A, Don't apologize about posting to several threads. You are new here and didn't know this. So, what you do is continue to post on this one and reply to the posters who come to visit. Once this thread locks (about 100 postings), you can then begin a new one with a new title, etc.
It's a very sticky situation that you have there. If he wants more time, then give it to him, but with the stipulation that he has to help support you since you going to be retired and that your pension won't be enought to live on. If you don't want a divorce, then don't raise the subject of the divorce again. It sounds to me like he's a very confused puppy and is trying to figure things out in his own way, which is do nothing but stay frozen, so to speak.
Make a list of your expenses and take it to the meeting with him. Be upbeat and whatever you do, try to remain calm and collected. He's not going to be able to handle much in the way of stressors then. If he gets a tad out of hand, just cut the meeting short and let him know that when he's ready to talk, you are available to continue the conversation.

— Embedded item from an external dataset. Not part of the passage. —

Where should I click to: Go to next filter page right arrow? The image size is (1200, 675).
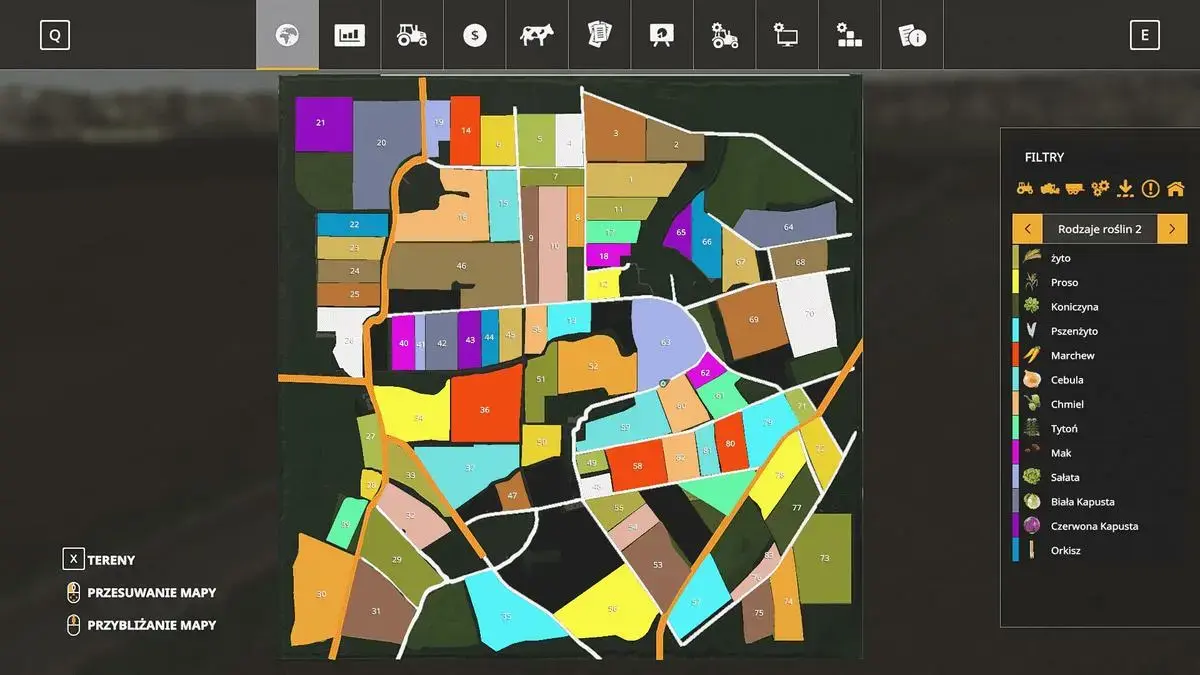click(x=1172, y=229)
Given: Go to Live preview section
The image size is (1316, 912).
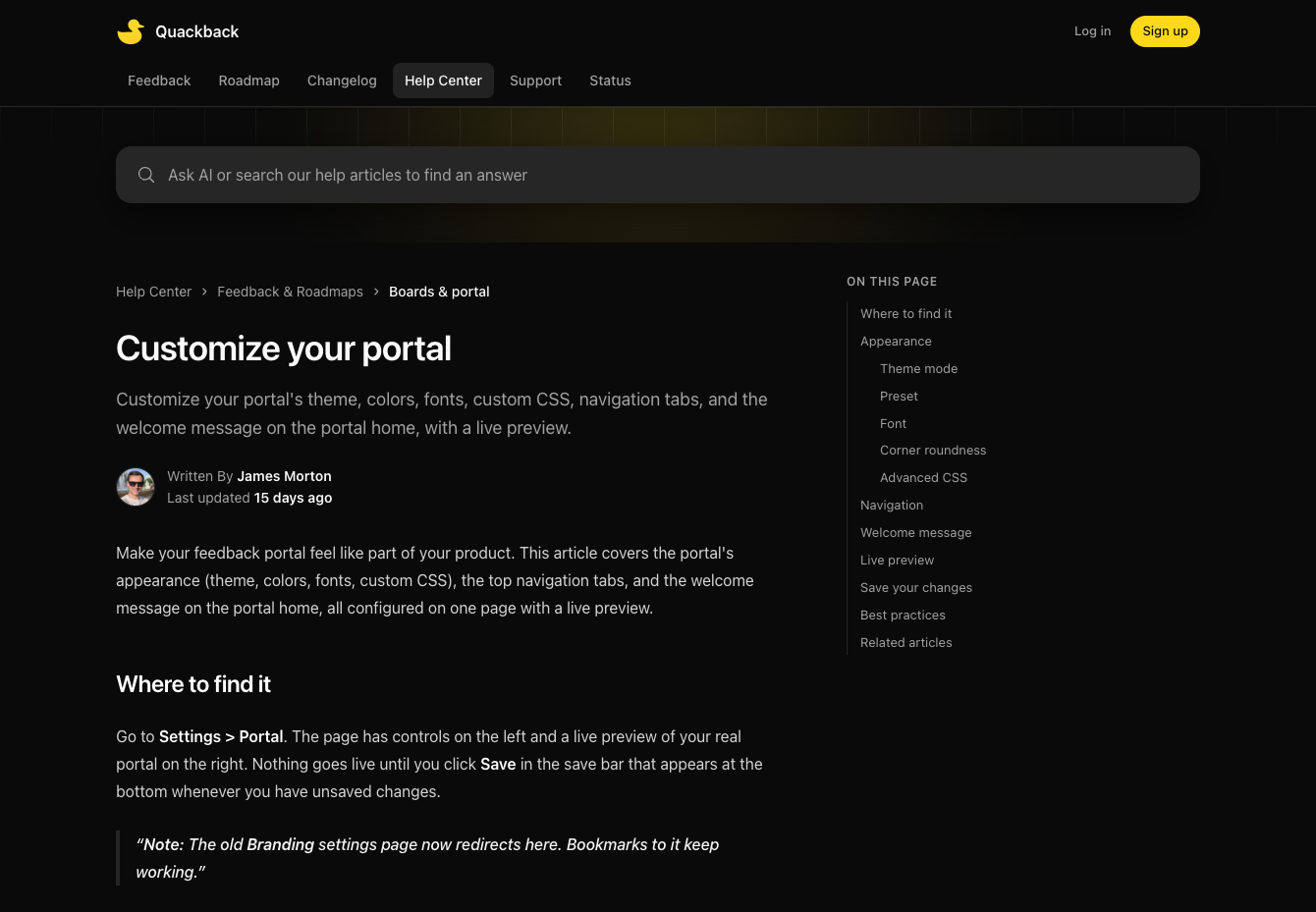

I don't think he's going to go for renting a house in both your names. I suspect he's going to want you to do this w/o his assistance. I may be wrong on this, but when they are like this, they are trying to cut the ties in all areas of life w/us.
Continue to post; others will be joining in soon.
Sit quietly, the answers will reveal themselves when you least expect them to. The past is gone, the present is a gift and you need to focus on today, allow the future to reveal itself when it is ready.